Walker reports the history and cutting-edge science experiments on the giant West and larger East Antarctic Ice Sheets, the vulnerable Western Amundsen Coast, the rapidly warming Antarctic Peninsula, the massive barrier-like Ross and Ronne Ice Shelves and the South Pole.
It's fascinating to learn how the South Pole's Remote Earth Science and Seismological Observatory looks inwards to the Earth's core to measure earthquakes and construct an image of the Earth's mantle - it has a liquid outer core made of pure iron and a hot hard solid sphere of iron in the center. Because the observatory picks up the seismic waves of nuclear bombs they can make sure nobody cheats on the Nuclear Test Ban Treaty.
At the same time giant telescopes high on the summits of the high plateau of the eastern ice sheets probe the cold, dry sky to see parts of the Universe that other telescopes can't reach.
Walker says the Earth's history, buried as bubbles of ancient air in ice core samples in Antarctica tell us beyond any doubt that our burning of oil, coal and gas has significantly changed our atmosphere. Twelve thousand foot ice core samples from the Russian Vostok Station with four full ice age records showed a tight correlation between the Earth's temperature, greenhouse gases and carbon dioxide. The levels of carbon dioxide in the atmosphere today are higher than they have been for at least 800,000 years. The temperature records from many stations confirm the Antarctic Peninsula has warmed by five degrees Fahrenheit over the previous fifty years, which is three times the global average.

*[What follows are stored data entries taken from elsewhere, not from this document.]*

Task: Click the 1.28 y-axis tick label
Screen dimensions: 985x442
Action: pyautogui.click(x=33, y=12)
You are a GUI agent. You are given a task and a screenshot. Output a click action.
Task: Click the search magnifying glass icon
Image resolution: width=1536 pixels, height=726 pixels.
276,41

The Larson B Ice shelf shattered in 2002 and satellite images show ice retreating in the Amundson Sea sector. Researchers found this has not happened for a least 10,000 years.
Two stations also found there are hundreds of interconnected lakes underlying the Antarctic ice. Since the lakes frequently fill and empty scientists fear the rushing water could destabilize large parts of the ice sheet.
On a positive note when Antarctica researchers discovered a hole in the ozone layer in the mid 80s there was international cooperation to ban the offending chemicals and the hole recovered. Many meteorites (including Lunar and Martian) and dinosaur remains are being found and studied.
Walker says if we humans look honestly into the Antarctica's ice mirror we'll see how small we are and perhaps learn humility which is the first step towards wisdom.
My husband and I found Walker's descriptions of the places, people, wildlife and research so captivating we could not put her book down.